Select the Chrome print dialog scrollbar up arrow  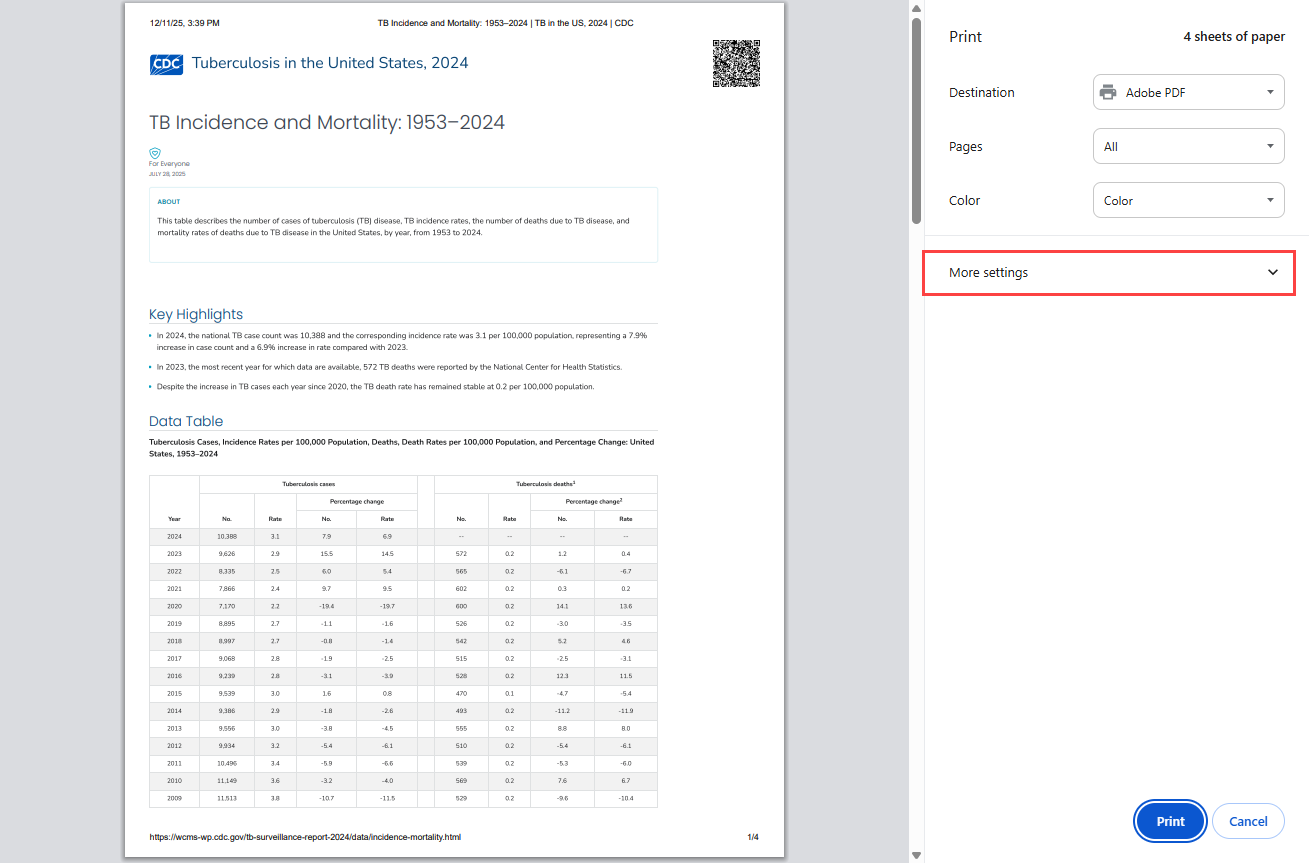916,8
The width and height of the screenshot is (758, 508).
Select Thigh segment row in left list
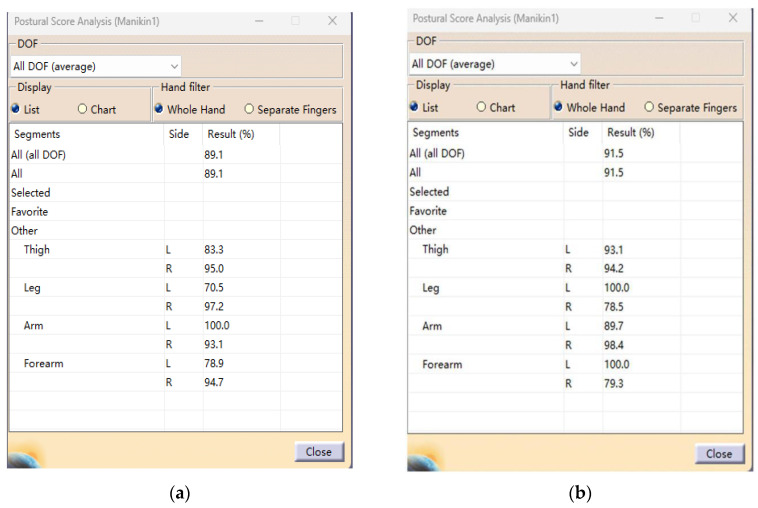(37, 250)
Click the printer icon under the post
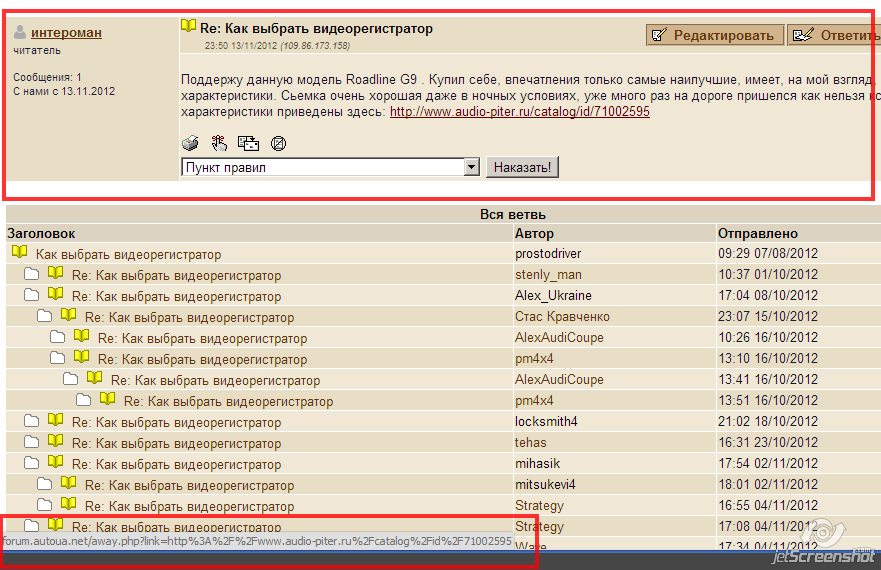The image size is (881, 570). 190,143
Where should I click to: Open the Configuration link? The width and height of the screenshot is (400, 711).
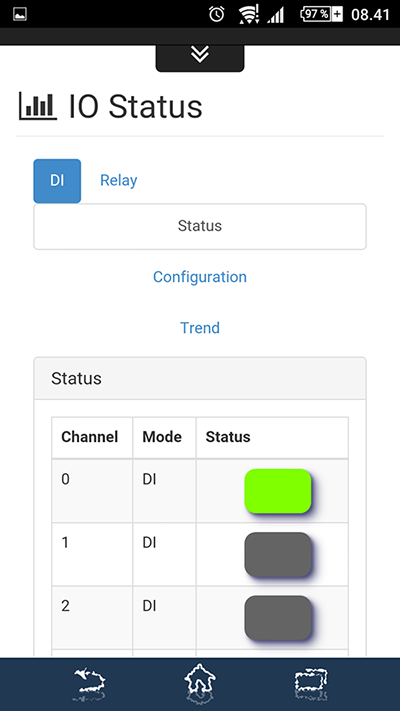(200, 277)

-------

What to produce:
Keep pictures out and return the lines from the one containing "The width and height of the screenshot is (758, 508)." through the end of the listing, both included, character for character.

Result below:
The width and height of the screenshot is (758, 508).
Select Thigh segment row in left list
(37, 250)
Click the printer icon under the post
The image size is (881, 570). 190,143
Where should I click to: Open the Configuration link? The width and height of the screenshot is (400, 711).
(200, 277)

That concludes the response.